About

Rematriating Borikén is born from Yasmin Hernandez’ own rematriation to her ancestral homeland in 2014. Brooklyn-born and raised, Yasmin’s art navigates notions of motherland/ otherland. Searching the abyss that spreads in between for ancestral wisdom, she raises liberatory narratives repressed by racism and conquest. Since the mid-1990s her art practice, activism and praxis have been firmly rooted in global liberation struggles, especially that of her homeland.

Yasmin attended the LaGuardia High School of the Arts in Manhattan and holds a BFA in Painting from Cornell University.
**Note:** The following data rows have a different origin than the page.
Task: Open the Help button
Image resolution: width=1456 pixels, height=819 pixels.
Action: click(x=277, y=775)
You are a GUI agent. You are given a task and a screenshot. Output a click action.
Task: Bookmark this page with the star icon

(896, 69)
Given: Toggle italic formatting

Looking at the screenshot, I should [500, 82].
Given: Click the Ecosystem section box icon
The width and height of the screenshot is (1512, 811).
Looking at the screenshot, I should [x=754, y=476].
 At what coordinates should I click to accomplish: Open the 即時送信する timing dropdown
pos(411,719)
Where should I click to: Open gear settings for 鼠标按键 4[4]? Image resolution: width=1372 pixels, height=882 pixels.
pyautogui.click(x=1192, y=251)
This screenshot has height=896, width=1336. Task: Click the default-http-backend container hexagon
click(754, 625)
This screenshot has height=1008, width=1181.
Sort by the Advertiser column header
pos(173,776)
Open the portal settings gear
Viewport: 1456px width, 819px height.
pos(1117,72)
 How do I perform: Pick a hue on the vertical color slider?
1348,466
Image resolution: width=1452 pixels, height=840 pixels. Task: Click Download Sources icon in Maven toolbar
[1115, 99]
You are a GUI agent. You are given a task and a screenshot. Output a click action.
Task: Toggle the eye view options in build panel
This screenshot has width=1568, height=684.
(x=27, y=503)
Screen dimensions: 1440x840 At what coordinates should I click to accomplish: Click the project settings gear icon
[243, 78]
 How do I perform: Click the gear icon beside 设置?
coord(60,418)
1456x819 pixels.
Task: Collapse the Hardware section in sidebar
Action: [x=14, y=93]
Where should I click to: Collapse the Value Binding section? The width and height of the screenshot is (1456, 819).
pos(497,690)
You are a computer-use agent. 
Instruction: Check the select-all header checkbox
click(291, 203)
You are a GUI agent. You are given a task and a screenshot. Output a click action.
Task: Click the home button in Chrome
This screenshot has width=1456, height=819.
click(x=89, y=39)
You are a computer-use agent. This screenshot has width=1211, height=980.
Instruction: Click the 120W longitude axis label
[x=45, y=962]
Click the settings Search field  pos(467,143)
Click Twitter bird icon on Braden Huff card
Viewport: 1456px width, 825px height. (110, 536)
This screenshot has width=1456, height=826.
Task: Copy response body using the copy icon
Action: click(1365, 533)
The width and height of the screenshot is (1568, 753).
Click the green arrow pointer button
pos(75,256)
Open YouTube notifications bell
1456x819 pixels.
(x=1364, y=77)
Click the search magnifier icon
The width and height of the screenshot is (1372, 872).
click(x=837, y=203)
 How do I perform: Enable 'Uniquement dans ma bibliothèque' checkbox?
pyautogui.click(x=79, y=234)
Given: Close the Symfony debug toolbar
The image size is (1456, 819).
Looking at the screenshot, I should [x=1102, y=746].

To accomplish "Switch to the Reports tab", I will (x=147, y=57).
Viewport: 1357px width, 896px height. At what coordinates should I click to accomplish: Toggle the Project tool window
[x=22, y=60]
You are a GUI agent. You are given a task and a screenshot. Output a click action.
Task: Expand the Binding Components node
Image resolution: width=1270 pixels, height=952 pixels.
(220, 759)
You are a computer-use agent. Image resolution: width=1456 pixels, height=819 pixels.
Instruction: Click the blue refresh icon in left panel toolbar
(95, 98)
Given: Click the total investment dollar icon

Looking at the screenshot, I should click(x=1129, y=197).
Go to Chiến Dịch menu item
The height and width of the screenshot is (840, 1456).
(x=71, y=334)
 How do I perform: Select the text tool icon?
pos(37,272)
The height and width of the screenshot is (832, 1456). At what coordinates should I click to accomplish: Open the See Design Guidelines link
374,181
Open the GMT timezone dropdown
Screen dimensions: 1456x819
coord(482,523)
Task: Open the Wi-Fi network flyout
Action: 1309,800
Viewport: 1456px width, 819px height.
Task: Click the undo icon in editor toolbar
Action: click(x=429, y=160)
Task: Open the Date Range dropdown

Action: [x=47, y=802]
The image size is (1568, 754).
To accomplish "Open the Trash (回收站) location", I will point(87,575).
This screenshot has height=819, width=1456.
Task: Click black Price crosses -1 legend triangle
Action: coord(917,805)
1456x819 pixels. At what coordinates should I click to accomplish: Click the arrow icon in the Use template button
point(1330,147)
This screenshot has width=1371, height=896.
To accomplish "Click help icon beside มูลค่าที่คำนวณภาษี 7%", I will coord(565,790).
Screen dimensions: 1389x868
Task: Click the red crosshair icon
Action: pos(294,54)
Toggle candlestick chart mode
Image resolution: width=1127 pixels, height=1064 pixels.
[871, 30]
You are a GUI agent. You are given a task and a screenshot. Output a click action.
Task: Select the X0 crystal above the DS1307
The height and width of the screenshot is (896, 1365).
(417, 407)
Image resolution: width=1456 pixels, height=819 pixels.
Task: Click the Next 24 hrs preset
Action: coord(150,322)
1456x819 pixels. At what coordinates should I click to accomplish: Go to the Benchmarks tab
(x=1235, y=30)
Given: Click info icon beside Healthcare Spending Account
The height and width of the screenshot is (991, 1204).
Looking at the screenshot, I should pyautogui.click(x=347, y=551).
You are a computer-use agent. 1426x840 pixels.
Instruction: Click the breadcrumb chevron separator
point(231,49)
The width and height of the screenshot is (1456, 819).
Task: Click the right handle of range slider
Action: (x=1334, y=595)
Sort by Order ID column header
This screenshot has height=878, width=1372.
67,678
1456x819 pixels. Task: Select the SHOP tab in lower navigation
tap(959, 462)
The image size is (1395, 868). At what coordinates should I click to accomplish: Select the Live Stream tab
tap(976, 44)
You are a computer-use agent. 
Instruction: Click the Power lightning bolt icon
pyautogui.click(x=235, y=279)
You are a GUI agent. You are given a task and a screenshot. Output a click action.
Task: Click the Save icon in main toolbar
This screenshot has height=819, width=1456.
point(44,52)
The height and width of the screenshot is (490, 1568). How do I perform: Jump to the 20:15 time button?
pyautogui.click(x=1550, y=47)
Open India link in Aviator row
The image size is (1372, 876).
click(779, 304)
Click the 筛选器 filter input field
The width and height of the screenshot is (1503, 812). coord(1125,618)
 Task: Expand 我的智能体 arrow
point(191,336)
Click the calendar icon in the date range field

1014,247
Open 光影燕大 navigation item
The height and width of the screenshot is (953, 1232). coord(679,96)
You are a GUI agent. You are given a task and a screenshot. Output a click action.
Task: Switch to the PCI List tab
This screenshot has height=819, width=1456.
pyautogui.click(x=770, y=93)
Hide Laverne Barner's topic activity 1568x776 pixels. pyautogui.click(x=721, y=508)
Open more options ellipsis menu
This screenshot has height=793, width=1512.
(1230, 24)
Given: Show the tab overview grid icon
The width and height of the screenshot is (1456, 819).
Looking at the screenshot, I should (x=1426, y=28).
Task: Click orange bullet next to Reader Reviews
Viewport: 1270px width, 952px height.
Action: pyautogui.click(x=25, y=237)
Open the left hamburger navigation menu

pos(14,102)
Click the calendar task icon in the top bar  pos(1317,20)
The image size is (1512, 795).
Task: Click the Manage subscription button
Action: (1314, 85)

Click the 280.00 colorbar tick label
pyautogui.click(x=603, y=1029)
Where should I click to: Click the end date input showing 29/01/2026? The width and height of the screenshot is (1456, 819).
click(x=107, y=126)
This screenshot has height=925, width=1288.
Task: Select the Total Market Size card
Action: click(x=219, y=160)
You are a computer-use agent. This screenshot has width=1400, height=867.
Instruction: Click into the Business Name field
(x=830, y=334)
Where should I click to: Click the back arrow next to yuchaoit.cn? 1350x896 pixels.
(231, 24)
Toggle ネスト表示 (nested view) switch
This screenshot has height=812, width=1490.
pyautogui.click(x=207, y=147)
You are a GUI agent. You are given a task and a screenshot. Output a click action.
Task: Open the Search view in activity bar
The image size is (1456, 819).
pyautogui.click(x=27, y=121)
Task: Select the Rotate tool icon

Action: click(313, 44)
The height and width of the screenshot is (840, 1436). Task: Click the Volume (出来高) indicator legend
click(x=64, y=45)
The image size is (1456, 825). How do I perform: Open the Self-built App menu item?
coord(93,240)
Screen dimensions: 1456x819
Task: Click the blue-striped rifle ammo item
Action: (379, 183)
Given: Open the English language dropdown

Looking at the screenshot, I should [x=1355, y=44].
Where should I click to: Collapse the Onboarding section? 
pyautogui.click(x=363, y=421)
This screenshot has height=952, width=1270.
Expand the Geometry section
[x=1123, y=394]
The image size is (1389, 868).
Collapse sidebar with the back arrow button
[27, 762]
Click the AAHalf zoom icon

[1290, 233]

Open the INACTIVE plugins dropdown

Committed to art as a healing and liberation strategy, she has worked as a teaching artist with Taller Puertorriqueño in Philadelphia, El Museo del Barrio, the Studio Museum in Harlem, and has taught art to Pre K-12th grade students in Aguadilla. Her project Bieké: Tierra de Valientes celebrated dozens of activists who struggled to end US Navy bombing practices on their island and sparked her fascination with bioluminescence. In 2017 she was invited to exhibit in the “Puerto Rico Bundle” of Occupy Museums’ Debt Fair installation at The Whitney Biennial. Months later she and her family endured twin hurricanes Irma and María and their aftermath. Images of Soldaderas, her East Harlem mural honoring Julia de Burgos, Frida Kahlo and Puerto Rican/ Mexican solidarity, were circulated as part of various hurricane/ earthquake relief efforts. Living through four months without electricity, the fireflies of those dark nights reignited her interest in bioluminescence which continues to inform her art.  

Rematriating Borikén was born from the 2016 blog where Yasmin began chronicling the journey home. In May of 2019, commemorating five years in Borikén, she was called to channel the light of another form of bioluminescence, that of the deep-sea creatures found in the Puerto Rico Trench, and she wrote the Manifesto that would inspire this project. The deep sea, with zero sunlight, minimal oxygen, but still thriving with life, becomes metaphor for our homeland that all say is virtually uninhabitable due to its economy strangled by colonialism, and climate change. Inspired by the mysteries of our own natural environment, Rematriating Borikén works to reclaim and assert our homeland as the sacred womb, rejecting continued colonial miseducation that still imposes fear and self-loath.